This request from insurers is coming now because insurance providers need to know whether they are on the hook under the Affordable Care Act (ACA) for providing contraceptives, sterilization, and abortion-inducing drugs for employees of your organization. As you hopefully know, the ACA requires all insurance coverage to provide "essential health benefits," which includes "women's preventive care." This is where the objectionable coverage for contraceptives, sterilization, and abortion-inducing drugs comes into play, which is the subject of dozens of lawsuits across the United States. We at RCRI have held two webinars on the subject this year to inform our members of what is happening with the "contraceptive mandate," as it has come to be known.
Back to the form that you may be asked to sign by your insurance company. There are two main ways that you may be exempt from having to provide these women's preventive services. First is if your plan is grandfathered. You should know if this applies to your employee plan already, and your insurance company should know, so I won't go into any detail on grandfathered plans here.
The second way to be exempt is if you qualify as a either a "religious employer" or as an "eligible organization." (Some would say this is two ways because they have different results.) The final regulations on the contraceptive mandate define a "religious employer" as "an employer that is organized and operates as a nonprofit entity and is referred to in section 6033(a)(3)(A)(i) or (iii) of the Code." Section 6033(a)(3)(A)(i) and (iii) of the Code refers to churches, their integrated auxiliaries, and conventions or associations of churches, as well as to the exclusively religious activities of any religious order. The italicized phrases are the ones that are most likely to apply to religious orders and some of their sponsored ministries.
The religious institute itself most likely will qualify as a "religious employer." However, any of its ministries beyond those activities that are "exclusively religious" must be examined to see if they qualify as "integrated auxiliaries" of a church (in this case, the Catholic Church). A full explanation of what an integrated auxiliary is is beyond the scope of this blog post, but religious institutes should familiarize themselves with the criteria. (It is a similar analysis to the one conducted to determine whether a ministry is required to file a Form 990, and often hinges on whether the organization is "internally supported.") [Note: Donna Miller can provide more on this topic and how to conduct an analysis if you request it from her at email@example.com.]
If your organization does not qualify as a "religious employer" and is not exempt outright from having to provide the contraceptive coverage, you may be an "eligible organization"-- that is, qualified for an "accommodation." This means that you do not have to pay premiums for the employees to be covered for contraception, sterilization and abortion-inducing drugs, but your insurance provider or third-party administrator DOES have to cover these items for your employees.

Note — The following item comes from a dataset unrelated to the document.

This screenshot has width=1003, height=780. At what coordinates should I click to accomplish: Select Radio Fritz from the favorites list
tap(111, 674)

Although intended to be a solution to the outcry that the original definition religious employer was too narrow, this provision remains controversial for many employers who have religious objections. You can read a letter entitled "Unacceptable" dated February 10, 2012, signed by dozens of Catholic university personnel and multi-denominational theologians at this link. This letter summarizes the continuing objection that these individuals and organizations have over the amended contraceptive mandate final rules. A statement of similar content was also made by the USCCB this past summer, and that statement can be found here. On the other hand, despite its initial objection to the narrow definition of "religious employer" contained in the proposed rules, Catholic Health Association announced that it could "live with" the accommodation provision in the amended rules and would not challenge the mandate any further. Its statement can be found at the end of this NCR article.

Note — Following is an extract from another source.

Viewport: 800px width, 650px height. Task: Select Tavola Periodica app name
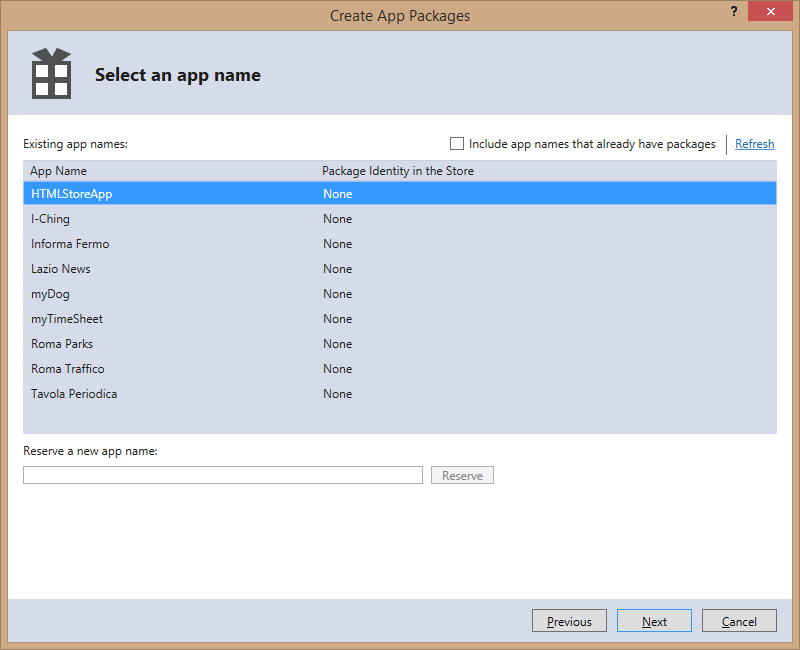(74, 394)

So what is an "eligible organization"?
[A]n eligible organization is an organization that: (1) opposes providing coverage for some or all of the contraceptive services required to be covered [...] on account of religious objections; (2) is organized and operates as a nonprofit entity; (3) holds itself out as a religious organization; and (4) self-certifies that it satisfies the first three criteria (as discussed in more detail later in this section). (https://www.federalregister.gov/articles/2013/07/02/2013-15866/coverage-of-certain-preventive-services-under-the-affordable-care-act#h-13)So, in order to be an eligible organization, your organization must oppose the coverage requirements due to religious objections, be a nonprofit, hold yourself out as a religious organization, and sign certification to that effect. Notice that this is the only one of the two provisions (religious employer and eligible organization) that requires a certification to be signed. However, it is quite understandable that insurers and third-party administrators would request that religious employers also sign a form indicating their status so that they can justify not providing coverage for the objectionable women's services.
In Summary, the EBSA Form 700 is to be signed by organizations that qualify as an "eligible organization" (eligible for an accommodation). Religious employers should not sign the same form because it indicates that an accommodation should be made for the employees, and no such accommodation is required under the contraceptive mandate. An adapted Form 700 can be drafted using language that expresses that a complete exemption from the contraceptive mandate, rather than an accommodation, is being claimed.